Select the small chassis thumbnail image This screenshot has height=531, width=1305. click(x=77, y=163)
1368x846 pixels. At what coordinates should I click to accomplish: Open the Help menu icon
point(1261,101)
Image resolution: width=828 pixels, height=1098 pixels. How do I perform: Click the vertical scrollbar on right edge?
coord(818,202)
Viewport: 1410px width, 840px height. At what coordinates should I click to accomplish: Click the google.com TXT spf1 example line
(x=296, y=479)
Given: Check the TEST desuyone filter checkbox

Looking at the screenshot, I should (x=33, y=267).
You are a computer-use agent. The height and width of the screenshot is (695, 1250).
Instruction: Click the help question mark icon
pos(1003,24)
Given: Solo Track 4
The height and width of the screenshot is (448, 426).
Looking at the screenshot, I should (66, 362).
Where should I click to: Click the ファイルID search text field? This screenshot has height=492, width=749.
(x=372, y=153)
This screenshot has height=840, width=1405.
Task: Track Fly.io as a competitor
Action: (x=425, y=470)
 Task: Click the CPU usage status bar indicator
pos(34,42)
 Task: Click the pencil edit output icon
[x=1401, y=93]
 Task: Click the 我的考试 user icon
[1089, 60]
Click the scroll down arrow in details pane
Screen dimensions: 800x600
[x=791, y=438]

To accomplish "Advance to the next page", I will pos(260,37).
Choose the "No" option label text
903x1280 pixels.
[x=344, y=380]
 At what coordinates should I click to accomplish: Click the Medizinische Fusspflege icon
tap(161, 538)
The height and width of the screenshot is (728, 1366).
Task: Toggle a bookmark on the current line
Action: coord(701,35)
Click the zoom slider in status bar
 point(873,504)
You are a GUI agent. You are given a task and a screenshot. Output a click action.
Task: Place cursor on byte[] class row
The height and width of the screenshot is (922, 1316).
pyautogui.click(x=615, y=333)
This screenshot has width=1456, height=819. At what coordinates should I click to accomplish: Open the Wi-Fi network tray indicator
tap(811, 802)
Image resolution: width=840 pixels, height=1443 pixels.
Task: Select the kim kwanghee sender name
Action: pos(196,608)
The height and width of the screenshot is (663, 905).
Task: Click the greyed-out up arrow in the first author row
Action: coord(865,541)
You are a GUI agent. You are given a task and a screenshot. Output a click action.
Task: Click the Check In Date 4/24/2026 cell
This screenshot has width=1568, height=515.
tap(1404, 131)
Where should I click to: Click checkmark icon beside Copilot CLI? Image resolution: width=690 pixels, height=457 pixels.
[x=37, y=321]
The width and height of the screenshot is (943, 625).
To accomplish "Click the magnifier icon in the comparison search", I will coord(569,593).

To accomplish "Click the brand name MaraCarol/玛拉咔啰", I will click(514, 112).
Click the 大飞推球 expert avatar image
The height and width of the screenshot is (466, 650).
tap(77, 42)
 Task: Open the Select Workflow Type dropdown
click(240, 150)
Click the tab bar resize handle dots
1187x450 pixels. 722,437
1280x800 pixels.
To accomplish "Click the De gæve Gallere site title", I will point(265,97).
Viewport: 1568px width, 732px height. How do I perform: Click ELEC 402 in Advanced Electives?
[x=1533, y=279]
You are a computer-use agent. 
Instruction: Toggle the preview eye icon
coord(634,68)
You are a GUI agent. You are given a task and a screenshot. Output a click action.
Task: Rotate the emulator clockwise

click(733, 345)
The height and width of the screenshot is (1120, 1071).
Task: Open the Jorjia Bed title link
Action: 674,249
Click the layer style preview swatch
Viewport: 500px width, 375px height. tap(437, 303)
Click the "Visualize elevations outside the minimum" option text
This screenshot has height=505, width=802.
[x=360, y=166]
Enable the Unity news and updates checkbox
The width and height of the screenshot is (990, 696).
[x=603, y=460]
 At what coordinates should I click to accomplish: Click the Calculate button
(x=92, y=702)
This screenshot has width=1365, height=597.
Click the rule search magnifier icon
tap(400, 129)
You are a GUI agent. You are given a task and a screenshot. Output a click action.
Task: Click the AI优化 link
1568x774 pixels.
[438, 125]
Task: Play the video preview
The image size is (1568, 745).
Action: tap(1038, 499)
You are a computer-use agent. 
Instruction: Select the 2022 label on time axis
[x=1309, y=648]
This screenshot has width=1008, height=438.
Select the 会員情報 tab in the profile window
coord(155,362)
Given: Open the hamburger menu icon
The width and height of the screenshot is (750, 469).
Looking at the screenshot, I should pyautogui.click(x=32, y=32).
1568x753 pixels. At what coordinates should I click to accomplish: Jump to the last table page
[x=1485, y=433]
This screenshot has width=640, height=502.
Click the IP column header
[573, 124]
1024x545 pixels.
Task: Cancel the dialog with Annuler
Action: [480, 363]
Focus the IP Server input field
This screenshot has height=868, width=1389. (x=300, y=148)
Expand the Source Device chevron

What you should do ▸
Express the stretch from the line containing "I will pos(260,37)." through the line containing "[x=344, y=380]" as a JSON list of strings, one per line, leaving out blank lines.

Problem solution ▸
[
  "To accomplish \"Advance to the next page\", I will pos(260,37).",
  "Choose the \"No\" option label text",
  "903x1280 pixels.",
  "[x=344, y=380]"
]